__Data to process__:

• • • •

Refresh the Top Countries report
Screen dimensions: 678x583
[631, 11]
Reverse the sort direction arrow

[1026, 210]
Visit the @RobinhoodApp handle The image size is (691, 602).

• • • •

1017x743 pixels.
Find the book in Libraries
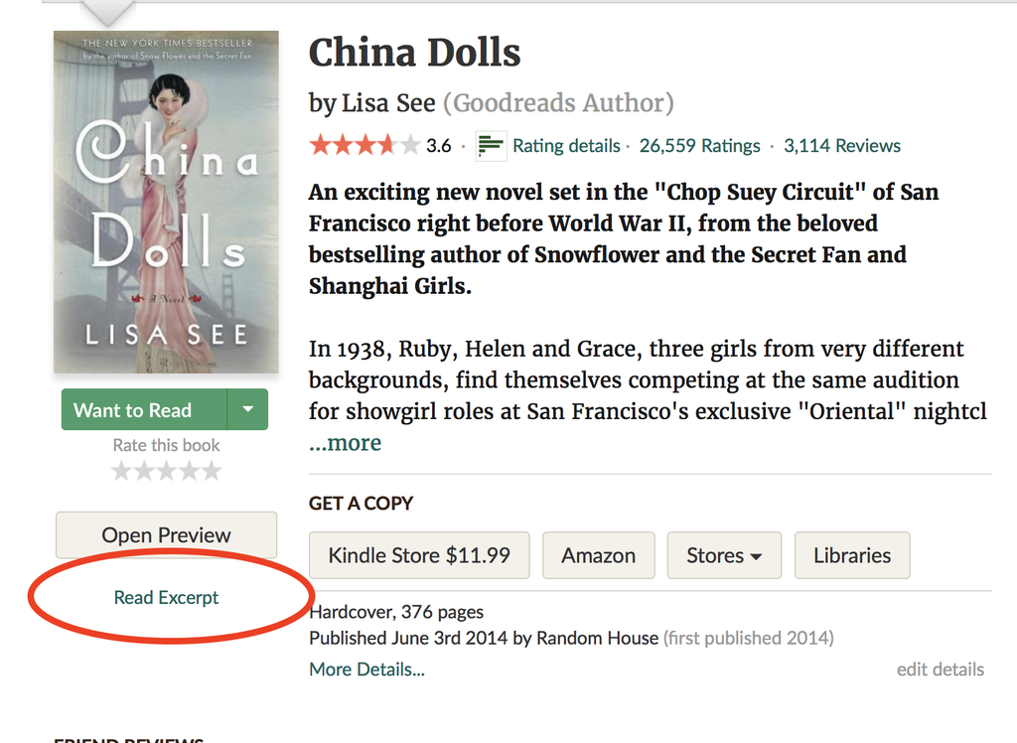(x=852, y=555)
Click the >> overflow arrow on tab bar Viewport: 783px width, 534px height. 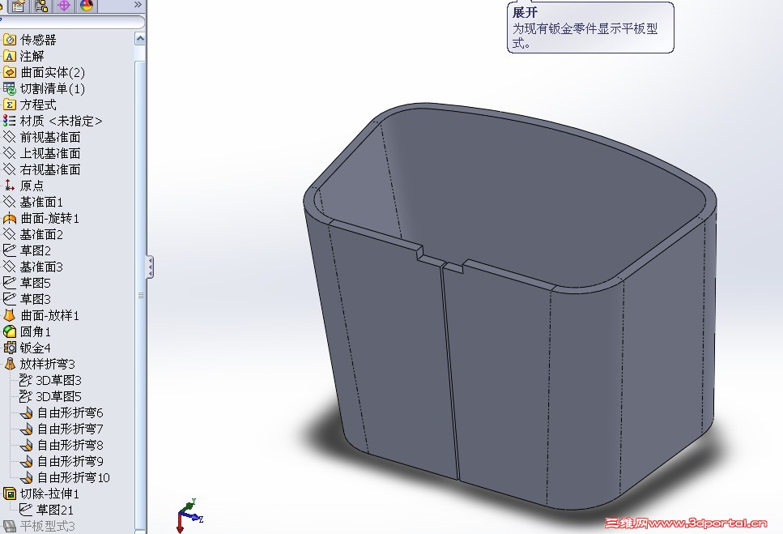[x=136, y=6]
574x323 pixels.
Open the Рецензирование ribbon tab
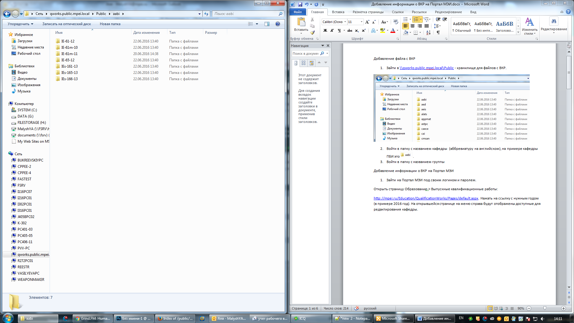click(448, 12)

• • • •

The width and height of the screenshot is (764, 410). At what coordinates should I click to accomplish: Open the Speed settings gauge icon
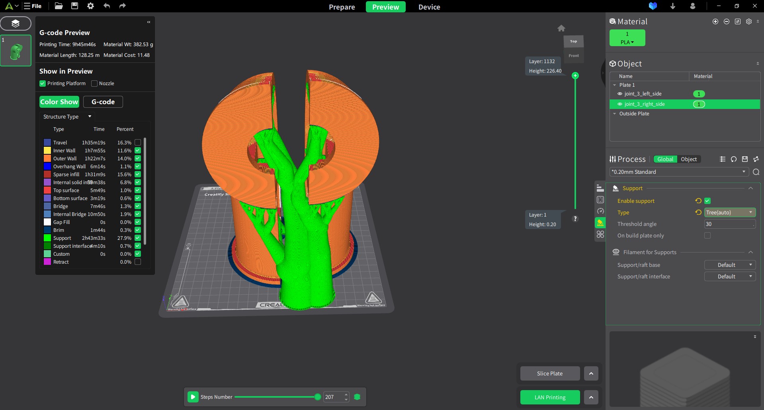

• • • •

__The task__: List the entries as a numbered list, skipping blank lines, for the part that opens with the line containing "574x323 pixels." and closes with the line containing "click(448, 12)". Include both of those lines, and leave the pictures out of the answer.

__Solution to this task__:
1. 574x323 pixels.
2. Open the Рецензирование ribbon tab
3. click(448, 12)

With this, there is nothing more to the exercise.